We’d each worn out our vocal cords, but thoughts continued to race as we worked our way up Mount Race. I could tell the former because we were, for once, mute. A rarity! The next hour would pass peacefully, even in the face of an unreasonably steep clamber over Mount Everett (note: not Everest). More hours passed. Clouds too. Rain, then rainbows. Mosquitoes returned and flourished when we dropped into ravines and thicker woodlands--they’d lurk behind a bush, before an ambush--but views and relief abounded each time we climbed. Breaks were timed so that they occurred high, where the sun and wind ran the pests away. Only the dumbest of hikers can’t figure such a routine out. Not surprisingly, it took me more than a thousand miles.

By tired o’clock Bearbell opted to hole up at a local hostel. It was owned by a guy or gal named Jess Treat. (We weren’t sure, but assumed he’d know once he got there, though one can never be too sure.) I bedded down next to a noisy frog pond. It was behind yet another garden center along yet another highway, this time one built by the feds, US Highway 7. I did this partly to save bucks, partly to see if it might aid me in getting an early start tomorrow. (Early starts from hostels or hotels are hard--I paid for the bed; I’m taking full advantage of it.) Paying no heed to what I’d said to Bearbell earlier in the day--that hope is a lousy strategy--I’m still hoping I might catch TK and crew.

Harboring
Only
Positive
Expectations

Never mind that in Shakespeare’s day hope was known as esperance, now an obsolete word.
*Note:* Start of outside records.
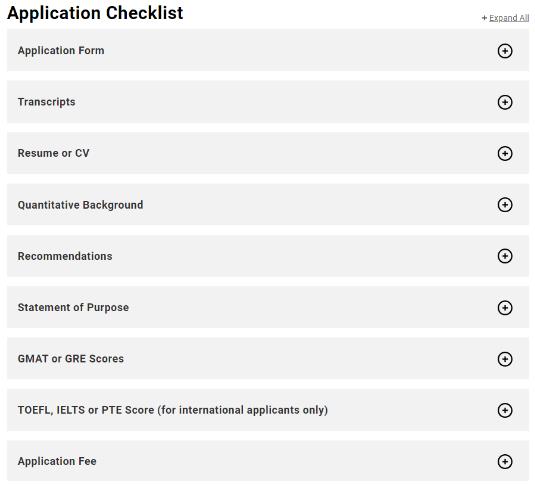
Task: Click the Application Checklist heading
Action: coord(95,13)
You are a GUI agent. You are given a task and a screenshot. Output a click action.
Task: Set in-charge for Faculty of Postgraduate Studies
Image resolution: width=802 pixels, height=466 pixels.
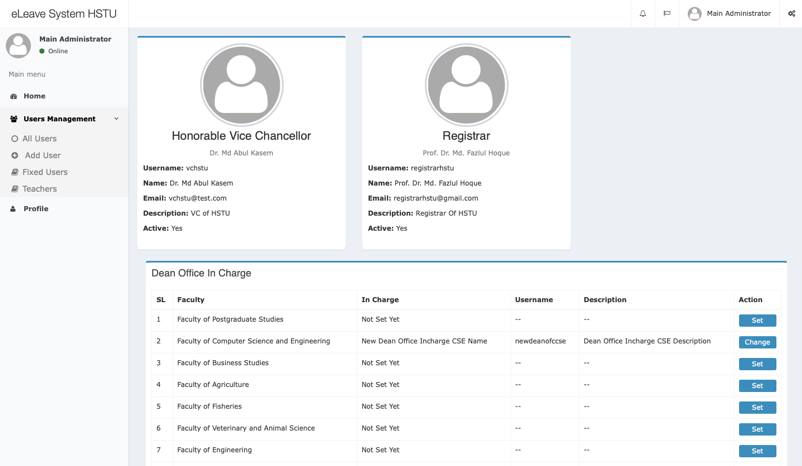[x=757, y=321]
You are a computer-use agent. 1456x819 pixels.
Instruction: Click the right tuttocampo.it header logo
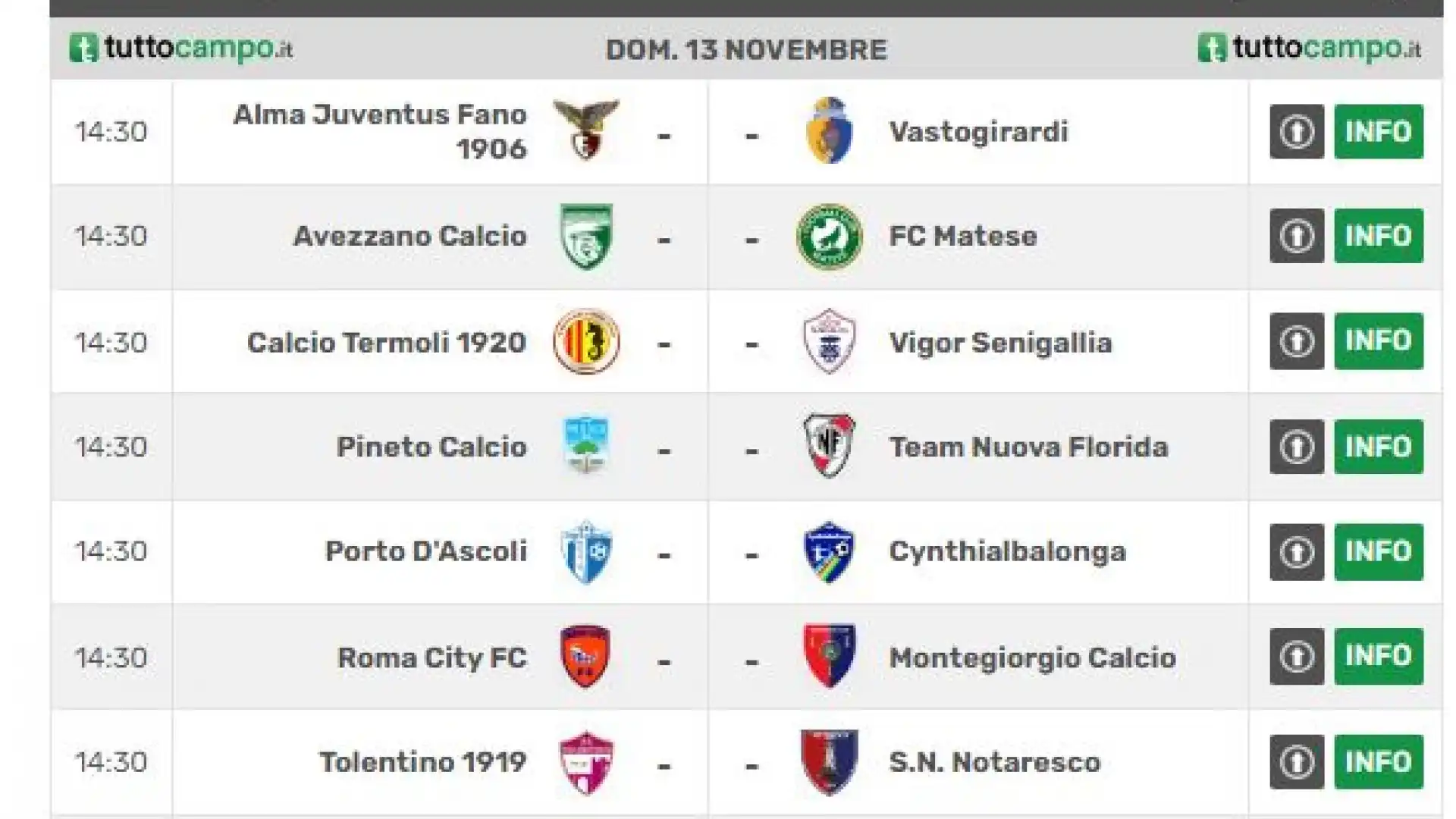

"Foot"note 1: Bearbell's real name, that which he employs in real life (such as we call it), is Nicholas Sirot, which can be rearranged to spell 'Sir Nacho Toils' or 'No Social Shirt' or 'I Nostril Chaos' or 'Chariot in Loss' or 'Historical Son.' But to protect his true identity, albeit a French one, I really shouldn't disclose his name. Instead I'll call him Jacques Martineau, which sounds rearranged enough as it is.

"Foot"note 2: Though not for everyone. The trail accepts ALL applicants and some who come do so from situations far worse than what the mountains can bequeath. And that is why they come. Terra-py.